Text »
I've noticed that insurance excludes using a narrowboat on tidal rivers. How do I find out, when rout planning, what is and isn't a tidal river? The trent for example, and the severn? Ive got the Collins inland waterways map but it doesn't really help?

Asked by: Carl Young  | 9.42pm, Tuesday 15 May

WW says:

The wall map free with each year's WW Annual shows tidal rivers distinctly, with a thick line down the middle of each tidal waterway.

Richard Fairhurst  | 3.31PM, Friday 18 May

WW says:

Most narrowboat insurances include tidal waters for conection between main parts of the non-tidal waterway system; and there are limits for then what is designed "sea".
It is unusual for narrowboat insurance to not be valid for these sections of tidal waterways, and would be worth contacting your insurers. They should be able to provide cover for your boat, as long as it is properly equipped. For instance, suitable anchor and cable, longer lock working lines, proper lifejackets for all aboard (and worn when outside the cabin)navigation lights, loud horn, etc.
As long as you are competant, know your sound signals and take advice about tides, most tidal waterways are relatively straighforward with planning.
|More detailed individual waterway guides give the tidal limit.

Provided material »

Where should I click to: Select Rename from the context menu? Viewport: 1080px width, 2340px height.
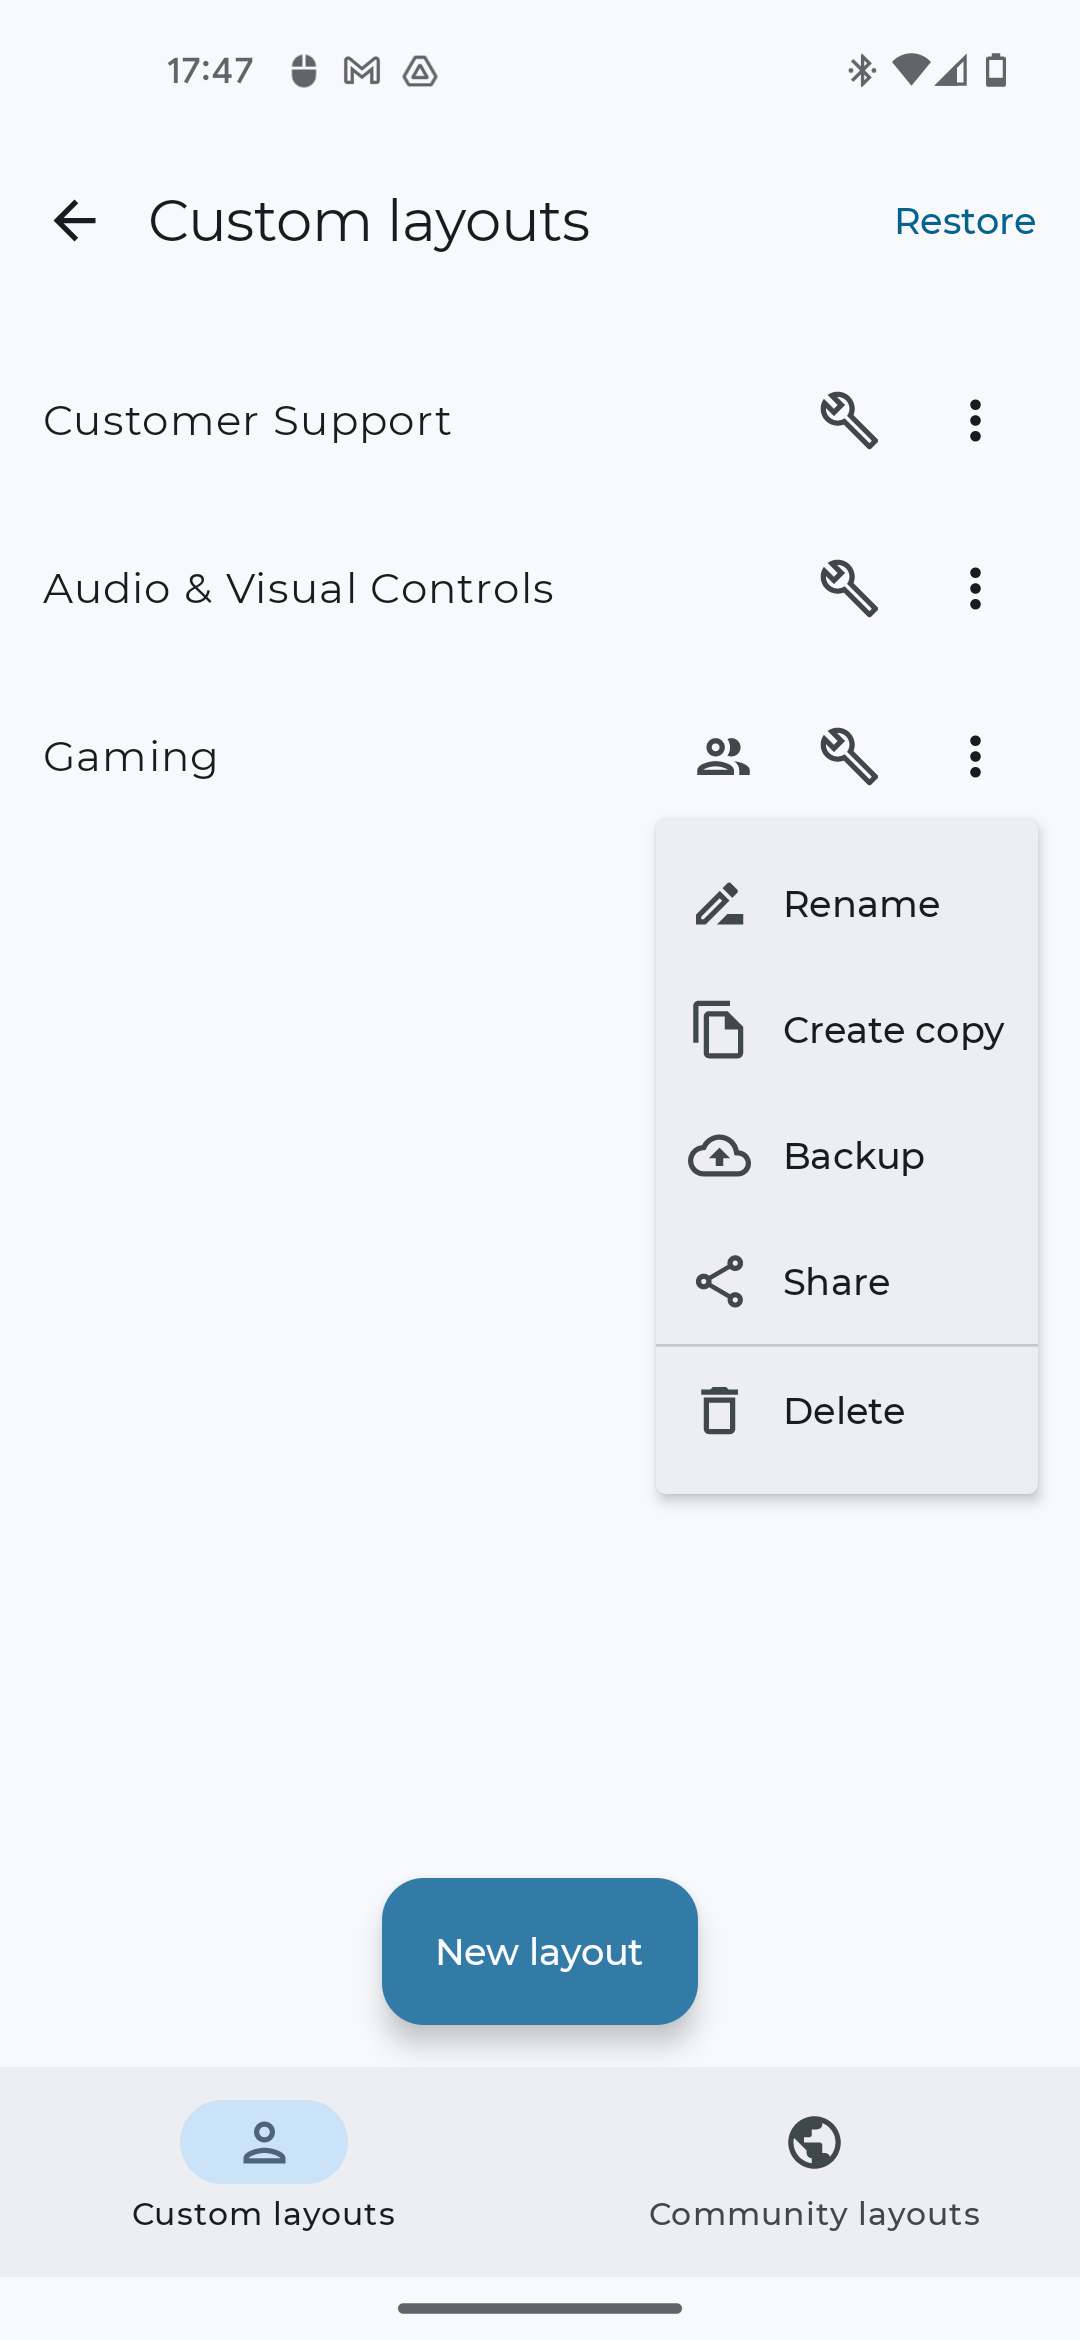pyautogui.click(x=861, y=904)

Short exercise A » In the tidal rivers discussion, how does the wall map that comes free with the WW Annual mark tidal rivers?
Short exercise B » For each statement, decide whether the tidal rivers discussion agrees with it. Answer yes or no and quote the deciding words. (i) The person asking owns the Collins inland waterways map. (ii) Most narrowboat insurance leaves out every stretch of tidal water. (iii) More detailed guides to individual waterways give the tidal limit.
Short exercise C » Pick up the tidal rivers discussion after its last line and keep it going.

Output A » It marks each tidal waterway with a thick line down the middle.

Output B »
(i) Yes: "Ive got the Collins inland waterways map"
(ii) No: "Most narrowboat insurances include tidal waters for conection between main parts of the non-tidal waterway system"
(iii) Yes: "More detailed individual waterway guides give the tidal limit."

Output C »
Look for the last lock before the sea on Collins map and that indicates where they become tidal; however, as a rough guide:
The key tidal limits on main rivers (i.e. where they become tidal) are:
River Trent: Cromwell lock
River Severn: below Gloucester (but for practical purposes, below Sharpness on the Gloucester and Sharpness Canal)
The Fossdyke and Witham Navigation/River Witham is tidal at both ends; Torksey on the tidal Trent end and Boston Sluice on the Wash end.
River Ouse at Naburn,below York
River Great Ouse at Denver Sluice
River Nene at Dog-in-a-Doublet lock
River Thames at Teddington lock
Those are only the principle ones; there are also many other waterways (canals) that link to tidal waters as well. For more information, use www.canalplan.org.uk/ to look at routes- its online, free and very informative about individual routes.
For more information on cruising tidal waterways, there ahve been several articles in WW which can be downloaded by searching in the archive from the top right of this page.

Mark Langley  | 11.40PM, Tuesday 15 May

That waterway journey is not considered a "normal" tidal journey connecting non-tidal navigations, such as the tidal trent from Cromwell to Torksey. Many insurers won't cover the Severn/Avon estuary trip as (rightly) they have concerns about Narrowboats doing that without good preparation and experience.
However, most insurers will cover tidal access- worth checking the small print and, as Dincan suggests, giving them a call.
It is unlikely that longer trips, such as crossing the Wash or heading down the Thames to the Medway would be covered- and then boats over 45ft have to adhere to more stringent MCGA regulations anyway!
Tidal cruising is more challenging and quite enjoyable so if you can do it and are suitably prepared and equipped you will have fun!

Mark Langley  | 11.31PM, Wednesday 23 May

Readers say:

I have just navigated the River Severn between Sharpness and Bristol Docks via Portishead, to the Kennet & Avon at Bath. My insurers said I was not covered for this particular waterway link, but extended cover for a nominal charge. It is essential in my view to let your insurers know in case it is not covered.